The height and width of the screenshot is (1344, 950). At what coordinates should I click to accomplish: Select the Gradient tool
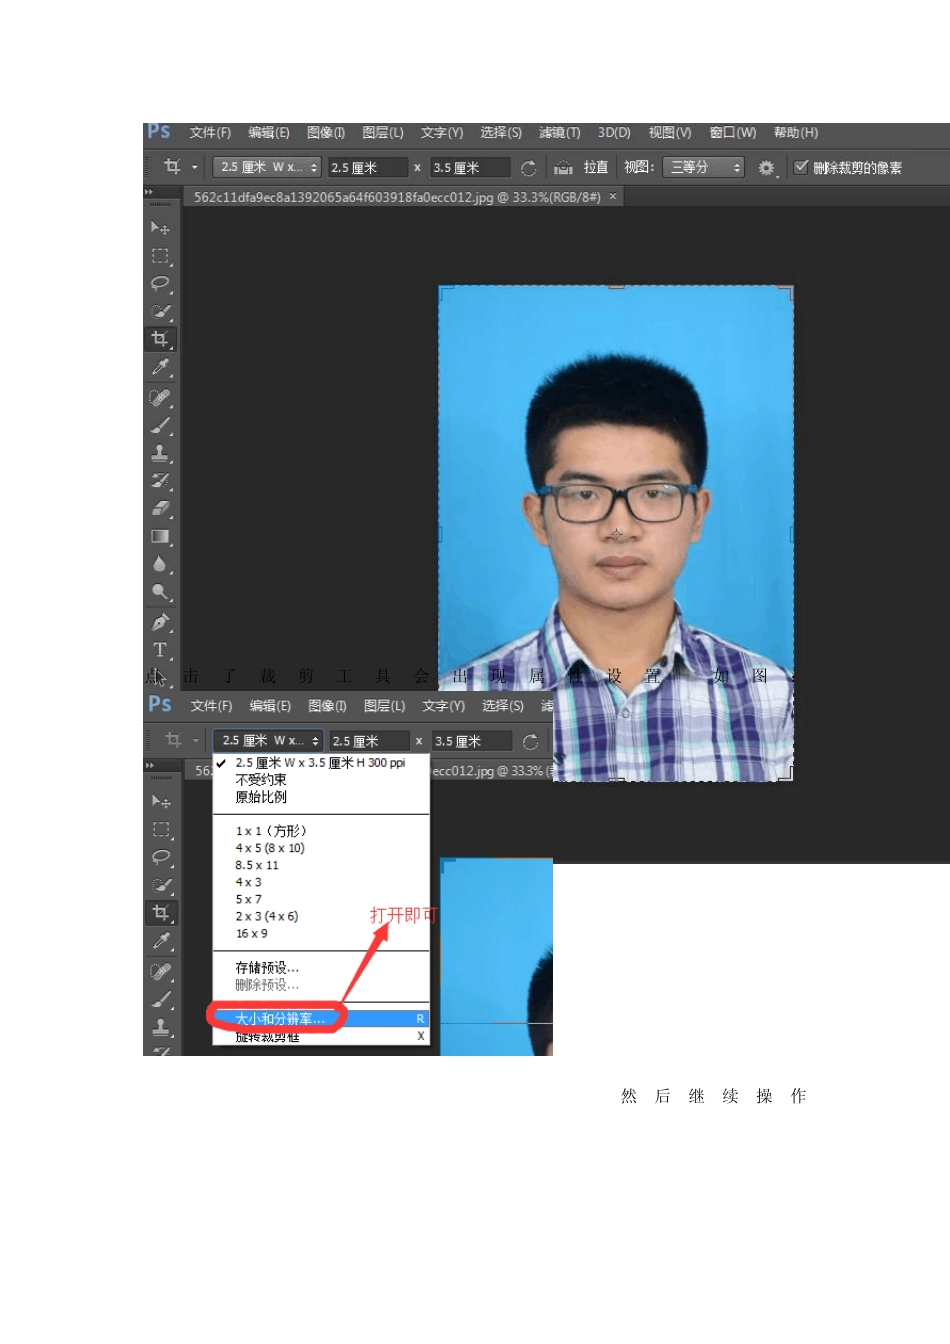(160, 537)
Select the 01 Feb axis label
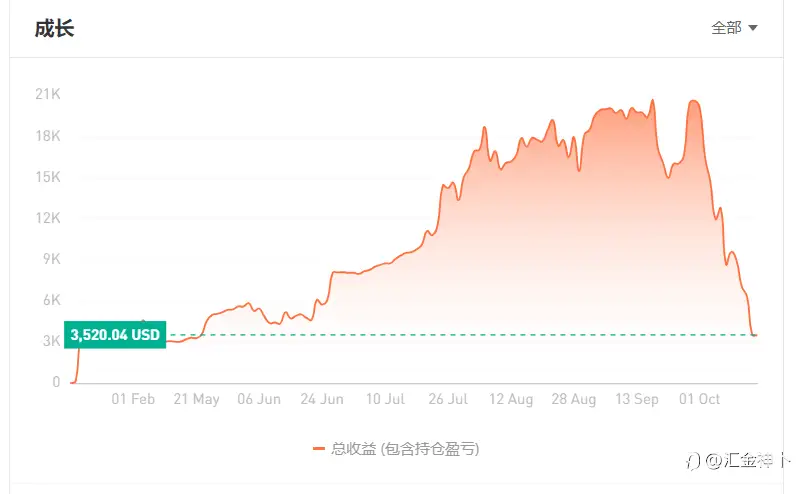 click(133, 399)
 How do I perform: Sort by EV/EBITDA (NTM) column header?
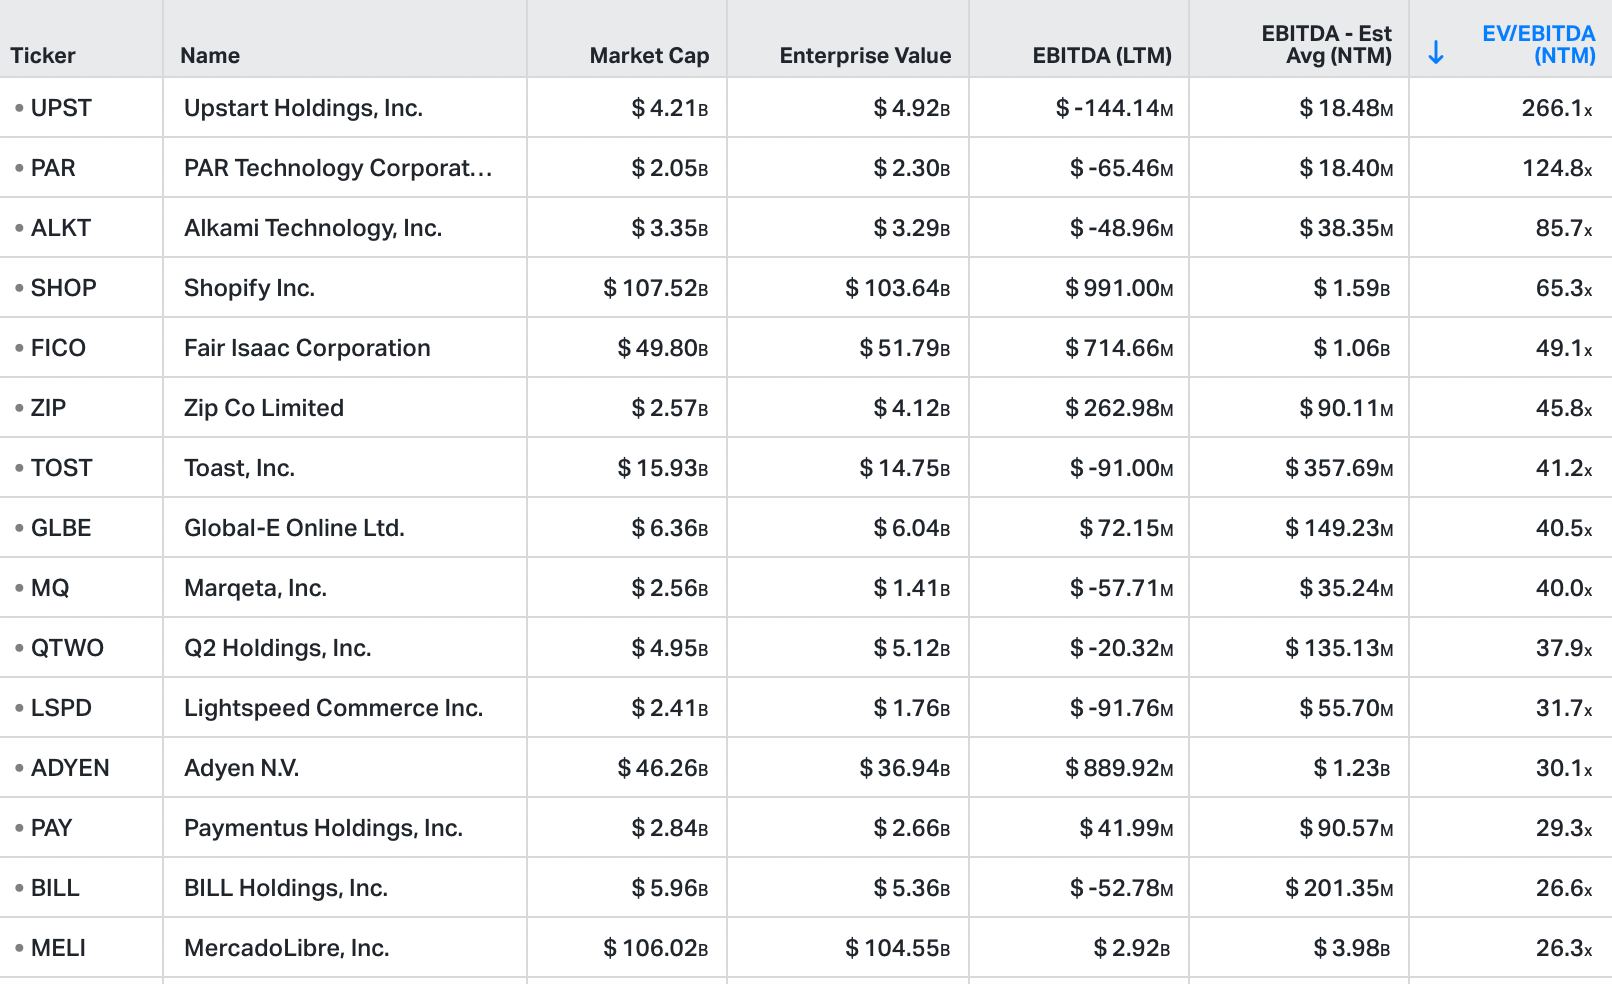point(1538,45)
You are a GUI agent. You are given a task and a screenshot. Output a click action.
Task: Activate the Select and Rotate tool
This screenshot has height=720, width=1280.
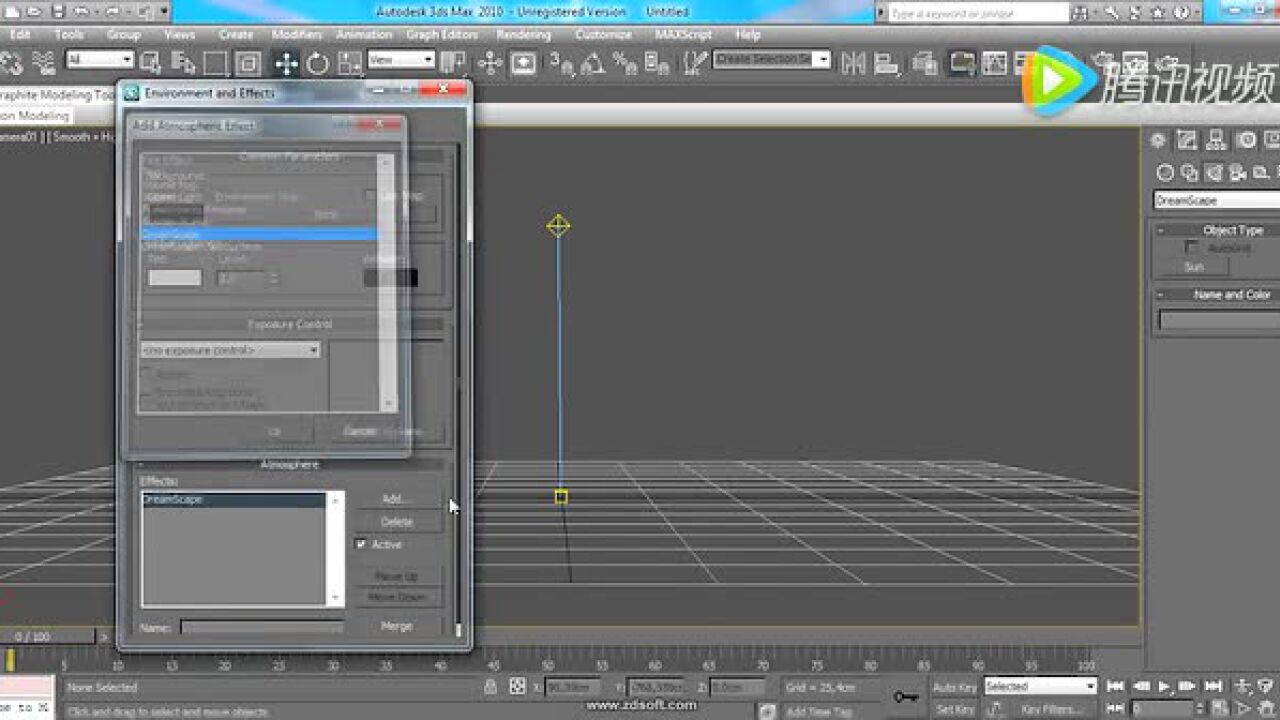tap(318, 63)
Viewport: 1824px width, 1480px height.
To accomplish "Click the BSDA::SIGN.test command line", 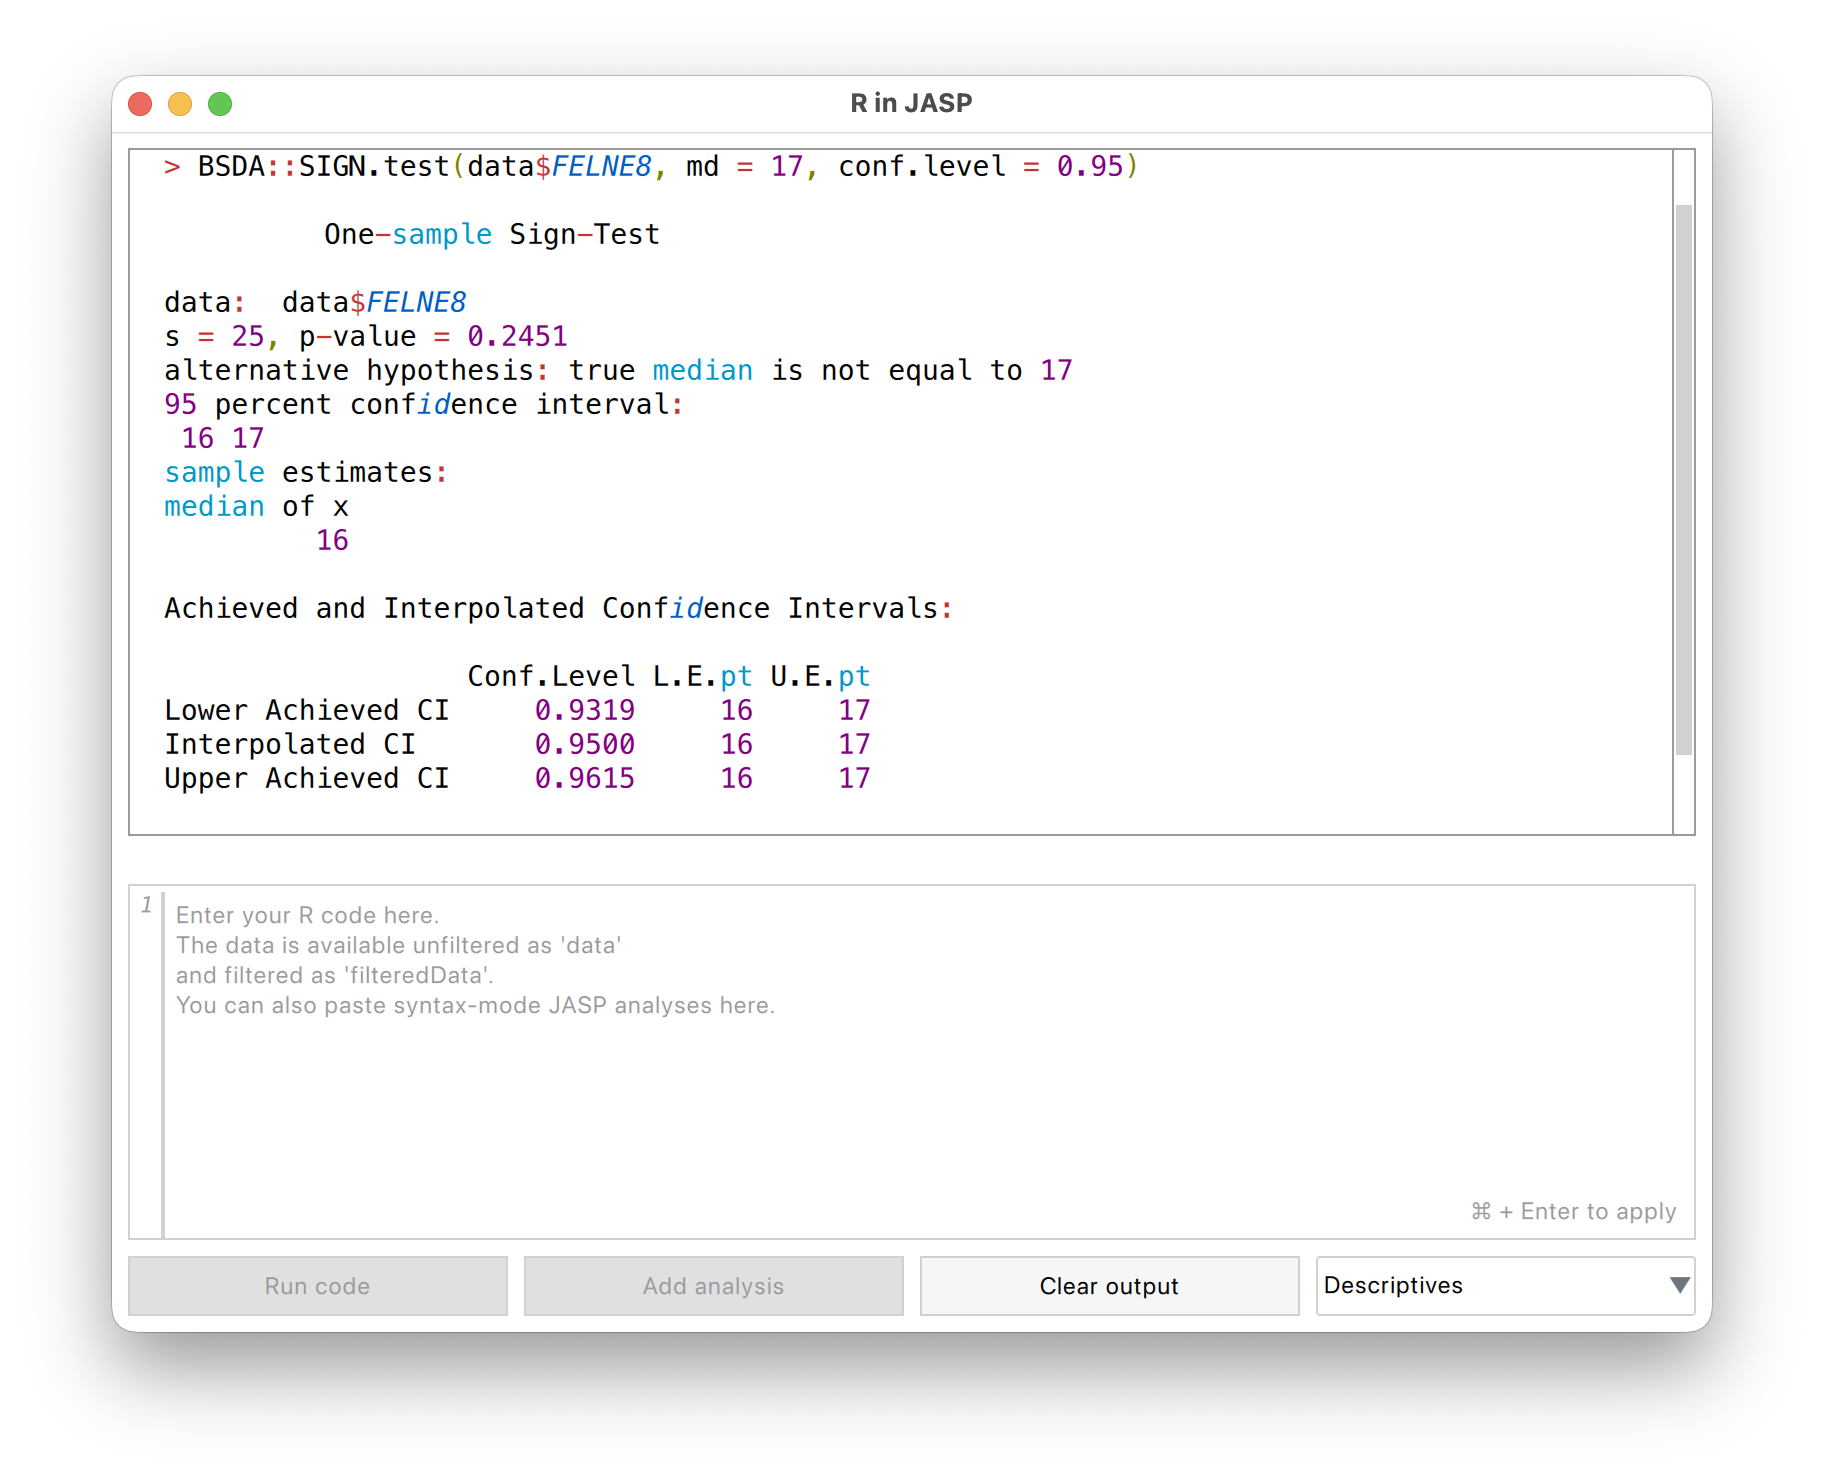I will coord(650,167).
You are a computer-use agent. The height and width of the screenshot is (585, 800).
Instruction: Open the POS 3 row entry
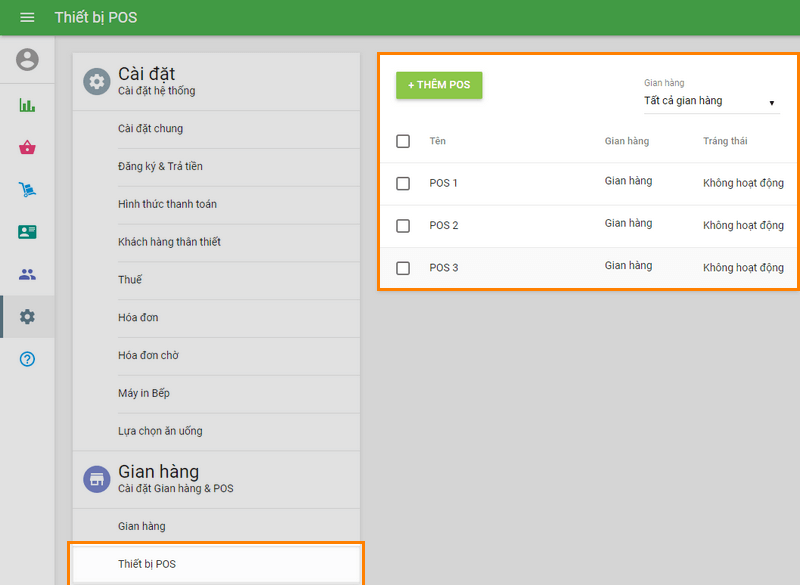(444, 268)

▸ **YOUR OBJECTIVE**
All lines in the preceding records that hold the word "agent" need to be copied.

▸ **EXPECTED OUTPUT**
You are a GUI agent. You are given a task and a screenshot. Output a click action.
You are a computer-use agent. The height and width of the screenshot is (585, 800).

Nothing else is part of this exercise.